Java’s results are super surprising. I hold the JVM’s GC in extremely high regard, so I would love to see comments from someone who is more familiar with it’s implementation.
Java is optimized for throughput, Go is optimized for latency. There is no free lunch.
After reading into this more, it looks like the Java runtime has a number of GC algorithms available, and will use heuristics to pick one as the program runs. The goal of this is to allow it to perform well with either low latency or high throughput requirements.
In the Java benchmark results listed in the blog post, one version lets the runtime decide which algorithm to use, and the other explicitly uses the G1 collector. After reading the HotSpot docs, it looks like the concurrent mark and sweep (similar to Go’s) GC might perform well with low latency requirements.
The reddit user jcipar managed to get the max pause down to 22ms by tweaking parameters.
He also mentioned that the JVM GC does a lot of online tuning, so the max pause times may drop over a longer run of the program. This is similar to the Racket GC, where the maximum pauses are >100ms at the start of the run, but converge to around 20ms as the program continues to run.
It would be nice to run the benchmarks for a longer period of time, and only measure max pause times once this “ramp up” period is over.

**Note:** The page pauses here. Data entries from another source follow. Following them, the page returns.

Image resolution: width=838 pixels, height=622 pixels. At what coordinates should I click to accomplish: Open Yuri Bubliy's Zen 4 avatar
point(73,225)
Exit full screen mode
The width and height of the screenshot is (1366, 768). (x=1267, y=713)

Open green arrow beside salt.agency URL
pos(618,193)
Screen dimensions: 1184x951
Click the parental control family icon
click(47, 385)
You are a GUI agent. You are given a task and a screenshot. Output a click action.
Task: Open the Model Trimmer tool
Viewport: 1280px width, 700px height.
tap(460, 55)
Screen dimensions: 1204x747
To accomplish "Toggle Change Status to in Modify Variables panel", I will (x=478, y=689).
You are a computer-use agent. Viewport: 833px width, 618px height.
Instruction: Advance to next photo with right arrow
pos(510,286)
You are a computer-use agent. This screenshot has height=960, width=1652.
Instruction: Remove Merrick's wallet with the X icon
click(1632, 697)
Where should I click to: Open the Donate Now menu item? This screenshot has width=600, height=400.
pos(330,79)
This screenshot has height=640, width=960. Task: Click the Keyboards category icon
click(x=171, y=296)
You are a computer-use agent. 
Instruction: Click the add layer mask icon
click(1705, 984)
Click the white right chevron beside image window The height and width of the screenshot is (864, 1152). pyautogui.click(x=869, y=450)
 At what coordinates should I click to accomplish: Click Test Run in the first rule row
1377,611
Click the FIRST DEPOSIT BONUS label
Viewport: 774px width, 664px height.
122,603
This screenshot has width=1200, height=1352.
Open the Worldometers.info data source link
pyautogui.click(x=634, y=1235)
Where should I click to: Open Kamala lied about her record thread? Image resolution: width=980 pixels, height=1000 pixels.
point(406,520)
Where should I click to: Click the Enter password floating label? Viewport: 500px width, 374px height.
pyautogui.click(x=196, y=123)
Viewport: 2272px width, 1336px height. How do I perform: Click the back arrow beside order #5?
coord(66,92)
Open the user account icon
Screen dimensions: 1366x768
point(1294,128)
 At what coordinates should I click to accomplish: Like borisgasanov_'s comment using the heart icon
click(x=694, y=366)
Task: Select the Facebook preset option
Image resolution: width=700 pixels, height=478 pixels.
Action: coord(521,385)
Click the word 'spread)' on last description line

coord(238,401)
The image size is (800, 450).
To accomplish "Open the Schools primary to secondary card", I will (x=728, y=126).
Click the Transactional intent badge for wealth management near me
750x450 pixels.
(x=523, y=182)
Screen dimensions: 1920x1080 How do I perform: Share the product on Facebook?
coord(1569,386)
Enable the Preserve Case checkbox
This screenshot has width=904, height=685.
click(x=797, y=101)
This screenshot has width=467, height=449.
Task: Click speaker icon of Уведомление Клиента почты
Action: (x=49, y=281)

Ya - I was going to say. The magic of Java (and .NET actually) is that they’re much better given long run times with their Server GC’s. I’d like to see the benchmarks over the course of a day or even a week.
Gil Tene suggests a part of this is the lack of compaction in Go
.@jamie_allen Go’s (current) collectors don’t compact. Different problem space. Not compacting in Java mean not running very long.
I wonder how they deal with heap fragmentation in that case?
This makes sense at first blush. Java is pointer-mad.